**EXCERPT:**
Montana Lottery
- Region: Montana
- Operator: Intralot
- Chief executive: Bob Brown, Director
- Regulated by: Montana Department of Justice Gambling Control Division
- Website: www.montanalottery.com

= Montana Lottery =

American state lottery

The Montana Lottery is run by the government of Montana. It is a member of the Multi-State Lottery Association (MUSL). The Montana Lottery's portfolio consists of scratch tickets, plus Mega Millions, Powerball, Lotto America, Montana Millionaire, Lucky for Life, Big Sky Bonus, Montana Sports Action, Treasure Play and Montana Cash.

The Montana Lottery was created by referendum in 1986. It passed by a wide margin and the Montana Lottery opened for business in June 1987. Since then, it has paid out at least $590 million to players in prizes, and has generated over $259 million for the State of Montana.

In Montana, the minimum age to purchase a lottery ticket is 18.

==History==
The Montana Lottery was created by citizen referendum and passed on November 4, 1986, by 68.97% of voters.

In 1995 the state legislature passed SB 83, which redirected lottery revenue earmarked for the Superintendent of Public Instruction to the General Fund as "part of a larger bill simplifying revenue allocations throughout state government."

On August 31, 2008, the Montana Lottery began fantasy sports wagering, called Montana Sports Action, which is offered under the authority of MCA 23-4, a law passed by the Montana Legislature in 2007 to help the Board of Horse Racing increase purses in Montana. The Board of Horse Racing may also use the funds raised in other ways to stimulate horse racing in Montana. The law requires that 74% of the money wagered be returned to players in prize payouts. The remaining 26% is shared between the establishments offering Montana Sports Action, the Board of Horse Racing, and the Montana Lottery. (Sports betting in the US also was legal in Delaware, Nevada, and Oregon prior to the Supreme Court ruling the Professional & Amateur Sports Protection Act (PASPA) unconstitutional in May 2018, opening the door for other states to legalize sports betting.)

**DATA SHOWN:**
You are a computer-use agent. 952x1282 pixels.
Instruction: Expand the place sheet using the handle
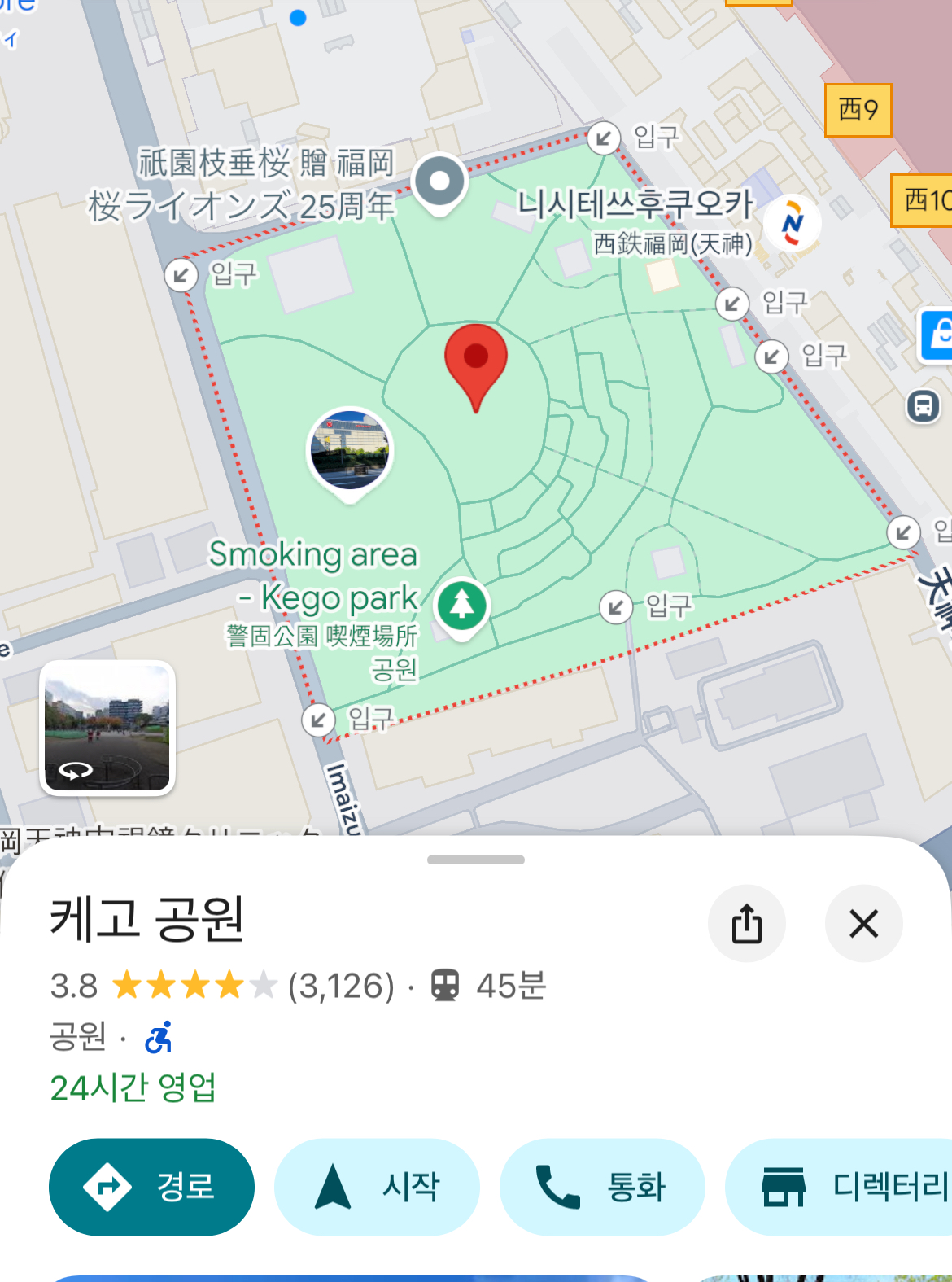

**REQUIRED TASK 1:** According to the Montana Lottery article, what share of voters approved the referendum that created the lottery?
**REQUIRED TASK 2:** Write the next part of the Montana Lottery article, continuing after its last sentence.

**WRITTEN ANSWER 1:** 68.97%

**WRITTEN ANSWER 2:**
In 2019, gaming associations recommended that the Montana Lottery have a competitive bidding process for its lottery operations contract. Amid allegations of a "sweetheart deal" with its long-time operating vendor, Intralot; in March and September 2024, the Montana State Lottery Commission instructed Director Bob Brown, appointed in March 2024, and staff to send out requests for new proposals (RFPs) for its $50 million lottery operator contract. In 2025, the Commission came under fire for sidestepping a competitive and transparent bidding process; on February 5, Brown appeared before the Joint Appropriations Subcommittee on General Government at the Montana Legislature and was grilled over persistent delays and the Montana Lottery's avoidance of the bidding process. In March, with investigations on-going, Montana Lottery cancelled its negotiations with Intralot to pursue competitive bidding.

==Current draw games==

===In-house draw games===

====Big Sky Bonus====
Big Sky Bonus draws daily at 7:30 p.m. Mountain Time. Tickets may be purchased up to two minutes before the drawing. Players can choose to play up to seven consecutive drawings.

On April 25, 2021, the game's number matrix shifted from 4/28 + 1/17 to 4/31 + 1/16.

====Montana Cash====
Montana Cash is played Wednesdays and Saturdays. It draws 5 numbers from 1 through 45. Players get two games for $1. The jackpot starts at $40,000 and rolls over until it's won.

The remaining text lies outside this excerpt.